-- Data excerpts follows --

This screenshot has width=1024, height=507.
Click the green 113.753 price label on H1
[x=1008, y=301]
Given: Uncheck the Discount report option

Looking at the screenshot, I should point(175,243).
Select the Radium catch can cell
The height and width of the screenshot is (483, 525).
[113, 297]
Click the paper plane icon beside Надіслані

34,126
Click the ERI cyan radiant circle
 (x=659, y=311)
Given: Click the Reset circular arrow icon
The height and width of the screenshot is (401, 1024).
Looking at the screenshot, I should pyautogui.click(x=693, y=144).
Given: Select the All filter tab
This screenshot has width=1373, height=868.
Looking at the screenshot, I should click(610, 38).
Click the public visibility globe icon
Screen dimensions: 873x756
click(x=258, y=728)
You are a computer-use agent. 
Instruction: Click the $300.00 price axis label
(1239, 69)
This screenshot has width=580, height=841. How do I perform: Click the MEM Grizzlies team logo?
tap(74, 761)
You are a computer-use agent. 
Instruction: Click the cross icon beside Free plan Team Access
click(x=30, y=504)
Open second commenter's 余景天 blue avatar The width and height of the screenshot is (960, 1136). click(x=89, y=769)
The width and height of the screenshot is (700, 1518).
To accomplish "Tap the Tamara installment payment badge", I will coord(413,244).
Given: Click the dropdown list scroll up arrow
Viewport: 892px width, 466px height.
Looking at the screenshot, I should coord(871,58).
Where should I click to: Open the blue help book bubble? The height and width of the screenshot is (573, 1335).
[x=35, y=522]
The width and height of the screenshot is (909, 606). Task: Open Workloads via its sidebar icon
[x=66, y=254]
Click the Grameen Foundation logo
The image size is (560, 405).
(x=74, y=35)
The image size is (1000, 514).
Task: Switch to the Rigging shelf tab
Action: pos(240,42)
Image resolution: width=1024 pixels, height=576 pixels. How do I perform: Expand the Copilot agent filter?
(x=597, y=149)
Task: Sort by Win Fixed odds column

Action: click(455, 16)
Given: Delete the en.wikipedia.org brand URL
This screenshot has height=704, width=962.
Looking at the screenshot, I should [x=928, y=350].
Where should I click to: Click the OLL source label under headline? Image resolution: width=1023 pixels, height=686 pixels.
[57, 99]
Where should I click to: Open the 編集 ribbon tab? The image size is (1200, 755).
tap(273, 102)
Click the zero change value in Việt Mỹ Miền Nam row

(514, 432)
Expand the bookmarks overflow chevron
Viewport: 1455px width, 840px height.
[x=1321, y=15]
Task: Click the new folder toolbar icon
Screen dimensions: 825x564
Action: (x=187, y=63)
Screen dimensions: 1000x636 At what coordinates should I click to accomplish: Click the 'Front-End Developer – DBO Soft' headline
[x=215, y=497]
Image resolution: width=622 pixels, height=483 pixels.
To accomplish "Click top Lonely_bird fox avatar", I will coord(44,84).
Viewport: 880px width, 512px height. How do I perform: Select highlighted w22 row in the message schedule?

-- Data excerpts concluded --

§ **Problem statement**
Reproduce the data in its entirety. Keep every character unchanged.

§ **Exercise solution**
This screenshot has width=1024, height=507.
Click the green 113.753 price label on H1
[x=1008, y=301]
Given: Uncheck the Discount report option

Looking at the screenshot, I should point(175,243).
Select the Radium catch can cell
The height and width of the screenshot is (483, 525).
[113, 297]
Click the paper plane icon beside Надіслані

34,126
Click the ERI cyan radiant circle
 (x=659, y=311)
Given: Click the Reset circular arrow icon
The height and width of the screenshot is (401, 1024).
Looking at the screenshot, I should pyautogui.click(x=693, y=144).
Given: Select the All filter tab
This screenshot has width=1373, height=868.
Looking at the screenshot, I should click(610, 38).
Click the public visibility globe icon
Screen dimensions: 873x756
click(x=258, y=728)
You are a computer-use agent. 
Instruction: Click the $300.00 price axis label
(1239, 69)
This screenshot has width=580, height=841. How do I perform: Click the MEM Grizzlies team logo?
tap(74, 761)
You are a computer-use agent. 
Instruction: Click the cross icon beside Free plan Team Access
click(x=30, y=504)
Open second commenter's 余景天 blue avatar The width and height of the screenshot is (960, 1136). click(x=89, y=769)
The width and height of the screenshot is (700, 1518).
To accomplish "Tap the Tamara installment payment badge", I will coord(413,244).
Given: Click the dropdown list scroll up arrow
Viewport: 892px width, 466px height.
Looking at the screenshot, I should coord(871,58).
Where should I click to: Open the blue help book bubble? The height and width of the screenshot is (573, 1335).
[x=35, y=522]
The width and height of the screenshot is (909, 606). Task: Open Workloads via its sidebar icon
[x=66, y=254]
Click the Grameen Foundation logo
The image size is (560, 405).
(x=74, y=35)
The image size is (1000, 514).
Task: Switch to the Rigging shelf tab
Action: pos(240,42)
Image resolution: width=1024 pixels, height=576 pixels. How do I perform: Expand the Copilot agent filter?
(x=597, y=149)
Task: Sort by Win Fixed odds column

Action: click(455, 16)
Given: Delete the en.wikipedia.org brand URL
This screenshot has height=704, width=962.
Looking at the screenshot, I should [x=928, y=350].
Where should I click to: Click the OLL source label under headline? Image resolution: width=1023 pixels, height=686 pixels.
[57, 99]
Where should I click to: Open the 編集 ribbon tab? The image size is (1200, 755).
tap(273, 102)
Click the zero change value in Việt Mỹ Miền Nam row

(514, 432)
Expand the bookmarks overflow chevron
Viewport: 1455px width, 840px height.
[x=1321, y=15]
Task: Click the new folder toolbar icon
Screen dimensions: 825x564
Action: (x=187, y=63)
Screen dimensions: 1000x636 At what coordinates should I click to accomplish: Click the 'Front-End Developer – DBO Soft' headline
[x=215, y=497]
Image resolution: width=622 pixels, height=483 pixels.
To accomplish "Click top Lonely_bird fox avatar", I will coord(44,84).
Viewport: 880px width, 512px height. How do I perform: Select highlighted w22 row in the message schedule?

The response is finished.